* Tasks to carry out *
1. In the road-matching passage, condense the paragraph beginning "In general, VAMRN demonstrated" into a bulleted list that keeps its main facts.
2. Reproduce the road-matching passage between "VAMRN consists of" and "the VAMRN process.", inclusive, replacing "processes" with "stages".

START Reading passage

VAMRN consists of three processes: Voronoi creation, candidates acquisition, and matching pair selection. Figure 2 preliminarily illustrates the VAMRN process.

As shown in Fig. 2, let the two datasets to be matched be Road₁ = {R_i | i = 1, 2, …, m} and Road₂ = {T_j | j = 1, 2, …, n}, in which R_i represents each road segment in the source dataset and T_j represents each road segment in the target dataset. Based on the idea of occurrence element discretization, the Voronoi diagrams of points are firstly constructed by the point family Pset = {P_i | i = 1, 2, …, m} into which VAMRN discretizes the road network, where P_i is a point of R_i discretization. Then, the Voronoi diagrams of Pset are merged into the Voronoi diagrams of Vset = {V_i | i = 1, 2, …, m}, where V_i is the Voronoi diagram of R_i (Sects. 3.1). The initial candidate matching road set (C) of R_i is then obtained by the intersection relationship between V_i and Road₂, and the candidate matching road set (C1) of R_i is obtained after the operation of eliminating the anomalous roads (Sect. 3.2). Finally, depending on the number of elements in C1, simple matching and combinatorial matching are performed, and the geometric similarity metrics are calculated to determine whether a pair is a match or not (Sects. 3.3).

Object matching is the crucial technology of road data conflation. We proposed an innovative Voronoi diagram-based approach for matching multi-scale road networks (VAMRN). (1) VAMRN innovatively constructs Voronoi diagrams of road segments that can effectively avoid the intersection of Voronoi polygon and several road segments by the strategy of adding dense points at special intersections. Using Voronoi diagram to filter the candidate matching set of each road segment can effectively avoid manually setting the buffer radius used for searching candidate matching set, and prune the matching searching space, which avoids searching a large number of irrelevant candidates. It improved the universality and efficiency of object matching method. (2) Meanwhile, we designed the geometric similarity metrics including length, shape and direction, and a heuristic combinatorial growth strategy that are helpful for accurately matching multi-scale road data by using Voronoi diagrams. Our method only uses the geometric similarity metrics, which reduces the dependency on object attributes. However, the matching accuracy is still high. Moreover, the proposed approach has the ability to detect all matching pair types including 1:1, 1:N, M:1, M:N, 1:0, and 0:1.

In general, VAMRN demonstrated higher quality and good performance in overall matching results compared with the BG and PR methods, and offered a more universal and practical approach for matching multi-scale and complex road network data. However, VAMRN also had two shortcomings: (1) the threshold values for determining corresponding objects were set by expert experience, while when the map scales of identical objects span a large scale, some corresponding objects with large differences in shape may fail to match because of the threshold selection problem. The next work will investigate adaptively thresholds setting of geometric similarity metrics to reduce manual intervention; (2) when the positional discrepancies between the two road networks are great or the local regional roads are relatively dense, the Voronoi diagram of the source road segment may not query all matching candidates, which leads to false matches or missed matches. These two shortcomings need to be further investigated in depth. In addition, in future research, more multi-source and multi-scale road network data will be acquired for validation and optimization of our method.

END Reading passage
START Information supplied

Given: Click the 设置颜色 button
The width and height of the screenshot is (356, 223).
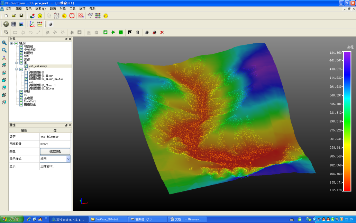Looking at the screenshot, I should pyautogui.click(x=55, y=151).
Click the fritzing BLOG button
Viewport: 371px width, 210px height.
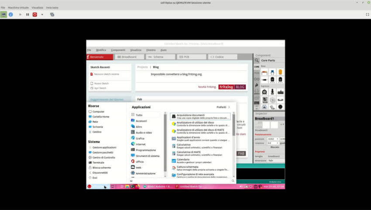point(232,87)
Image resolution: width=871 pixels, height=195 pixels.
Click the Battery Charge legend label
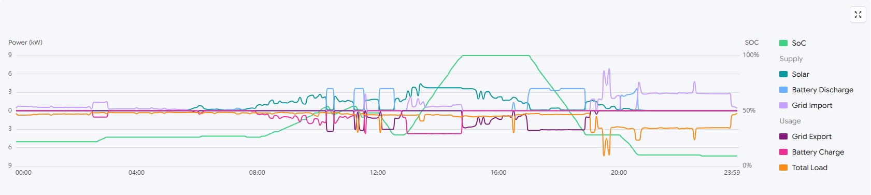pos(818,152)
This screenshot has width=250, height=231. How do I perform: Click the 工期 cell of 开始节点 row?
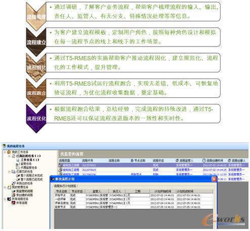point(138,195)
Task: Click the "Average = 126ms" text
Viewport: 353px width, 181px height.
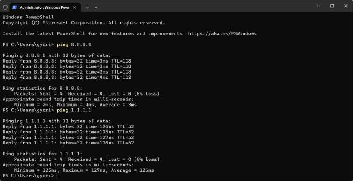Action: coord(132,170)
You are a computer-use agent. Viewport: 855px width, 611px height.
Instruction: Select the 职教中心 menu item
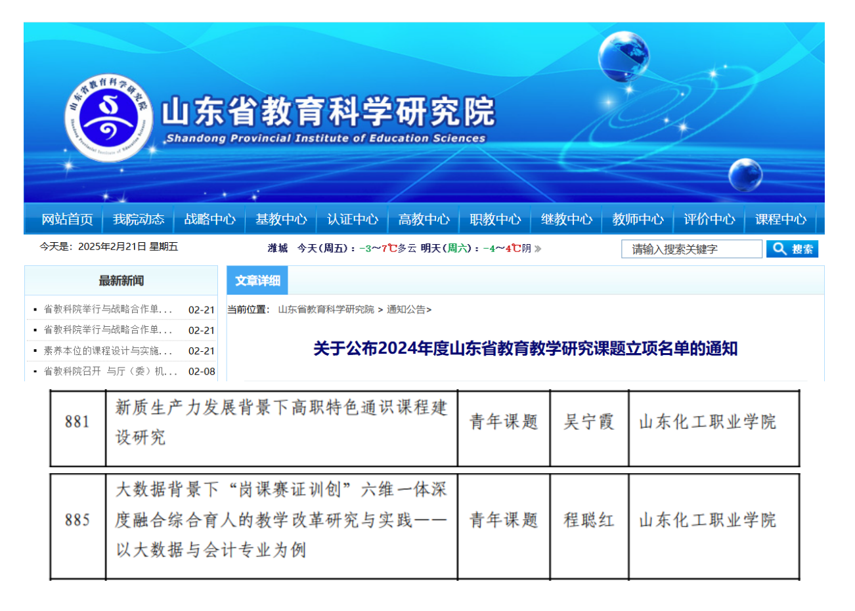coord(495,219)
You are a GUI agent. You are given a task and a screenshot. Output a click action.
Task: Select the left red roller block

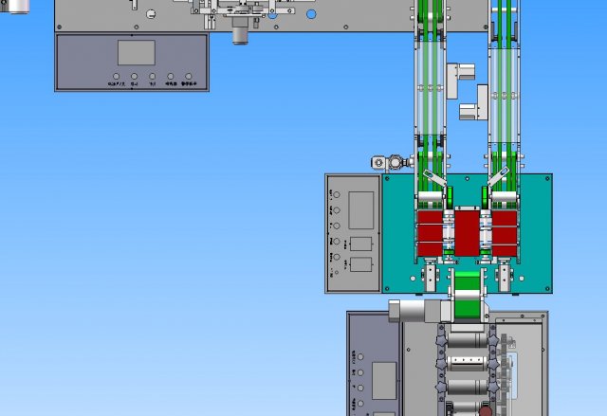point(430,233)
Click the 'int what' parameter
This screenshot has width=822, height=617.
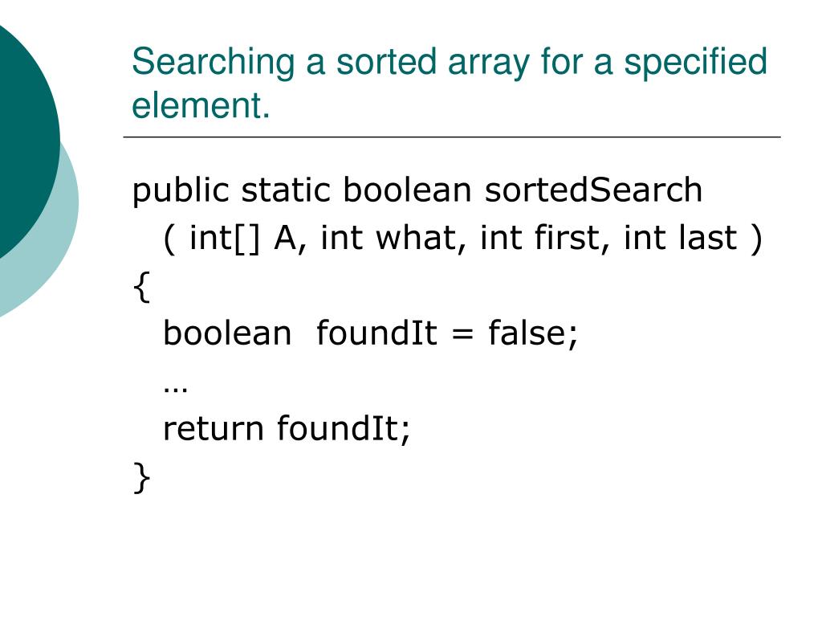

END Information supplied

* Answers per task *
1.
- VAMRN showed higher quality and better overall matching performance than the BG and PR methods, offering a more universal and practical way to match multi-scale, complex road network data.
- First shortcoming: the thresholds for determining corresponding objects were set by expert experience. When map scales of identical objects differ greatly, corresponding objects with large shape differences may fail to match. Future work will study adaptive threshold setting for the geometric similarity metrics to reduce manual intervention.
- Second shortcoming: when positional discrepancies between the two road networks are great or local roads are dense, the Voronoi diagram of a source road segment may not capture all matching candidates. This leads to false or missed matches.
- Both shortcomings need further in-depth investigation.
- Future research will acquire more multi-source and multi-scale road network data to validate and optimize the method.

2.
VAMRN consists of three stages: Voronoi creation, candidates acquisition, and matching pair selection. Figure 2 preliminarily illustrates the VAMRN process.